No, non credo che volessi questo, mio leggero e fragile amico, ma sono comunque furibonda, perché hai scelto la soluzione più facile per te, senza pensare alla disperazione di chi hai lasciato qui.
Lo so che per quelli come te, come me, è difficile stare su questa terra, ma possibile che quel venerdì mattina, prima di ingerire tutte quelle pillole e accendere la macchina, non ti sia venuta in mente la sofferenza che avresti provocato in quei due esseri che ti amavano infinitamente, che le ferite di Lorenzo non si sarebbero mai più rimarginate?
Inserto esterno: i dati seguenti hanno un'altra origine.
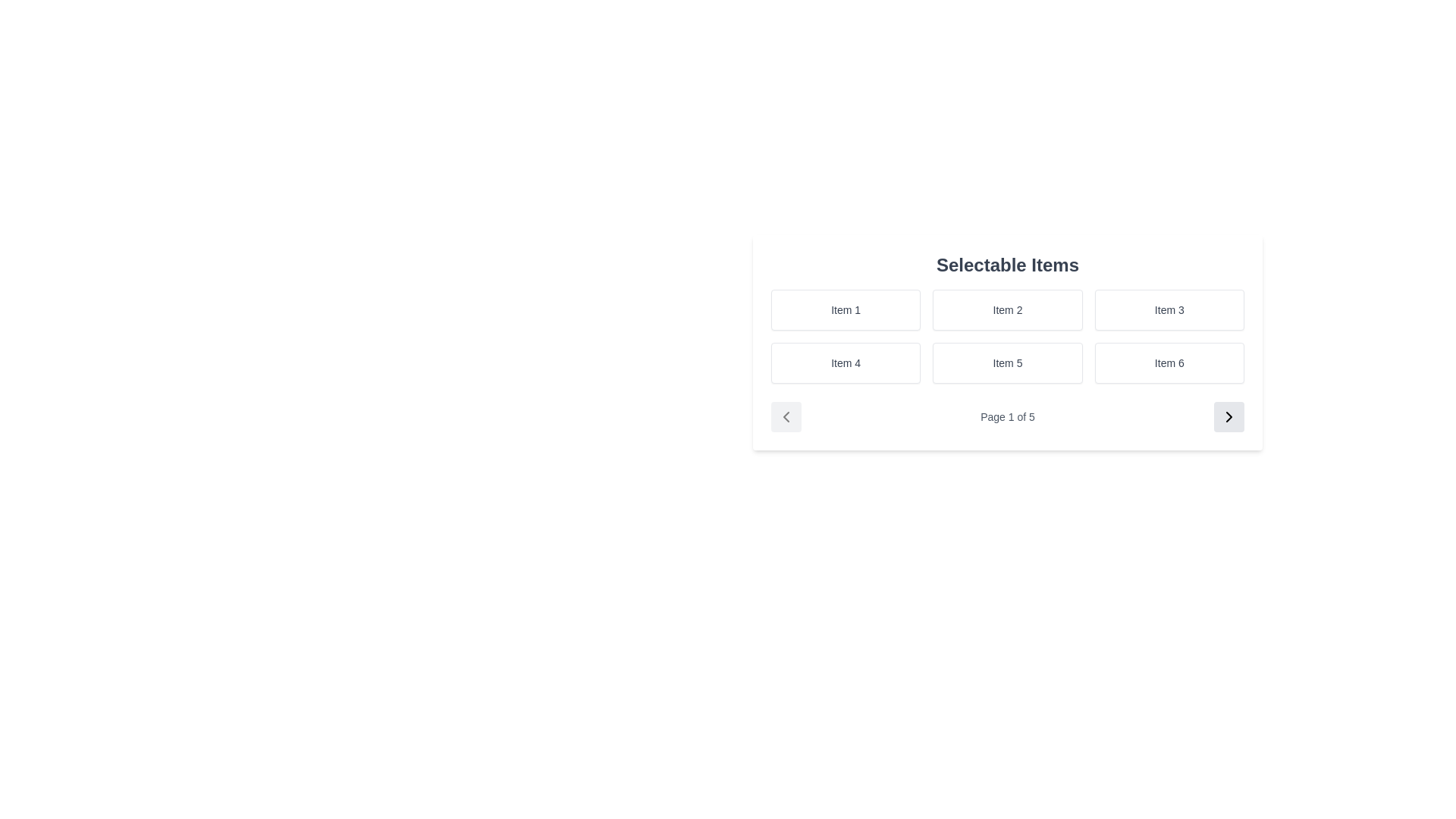 The height and width of the screenshot is (819, 1456). I want to click on the selectable item in the second column of the first row in the 'Selectable Items' grid, so click(1008, 309).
Te ne sei andato tra gli olivi, in mezzo a quella natura che adoravi.
Ora che l’anima si è distaccata dal corpo, ci puoi passeggiare tranquillamente in mezzo, la tua allergia non ti perseguiterà più.
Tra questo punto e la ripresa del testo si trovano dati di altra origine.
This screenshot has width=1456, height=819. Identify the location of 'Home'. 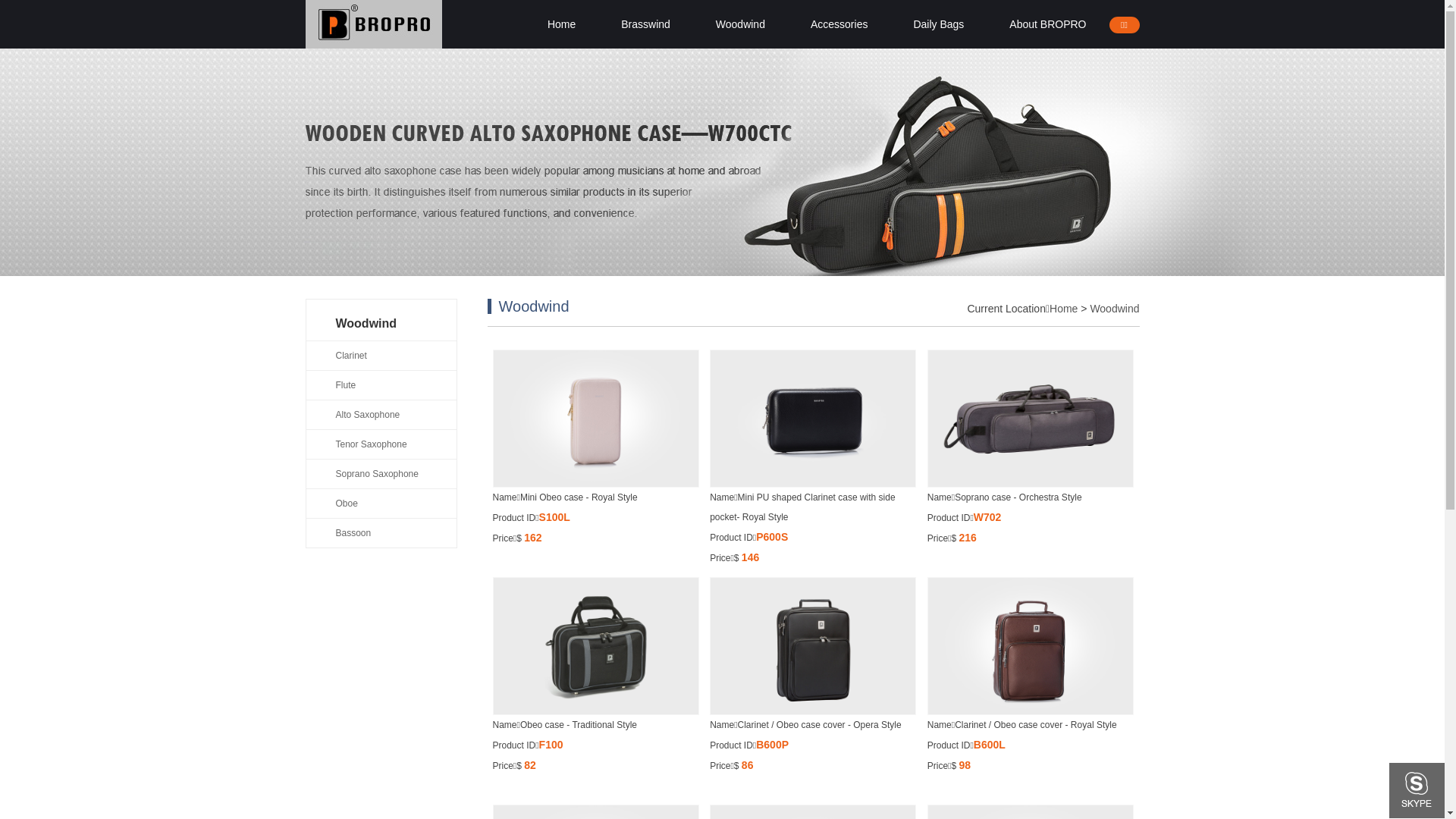
(560, 24).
Avevi premeditato tutto, lasciando anche scritto come e dove essere seppellito.
Hai scelto di nuovo la campagna, questa dolce e quieta campagna sabina, lieve come te.
E mentre sono qui, in questo piccolo cimitero immerso nel verde, risento la tua voce, delicata e fresca come il mormorio di un ruscello.
Non so se la mia rabbia per averti perso così prima o poi si placherà e so che il tuo mal di vivere, a volte ha colpito anche me.
So quanto è pericoloso, ma l’amore che leggo negli occhi di chi mi sta vicino e la disperazione di Pia e Lorenzo mi fanno sentire più forte di te.
Il guardiano chiude il cancello dietro di noi e mentre stringo a me Pia tremante, ti vedo proprio dietro quel cancello, abbozzare un sorriso e sparire tra gli alberi.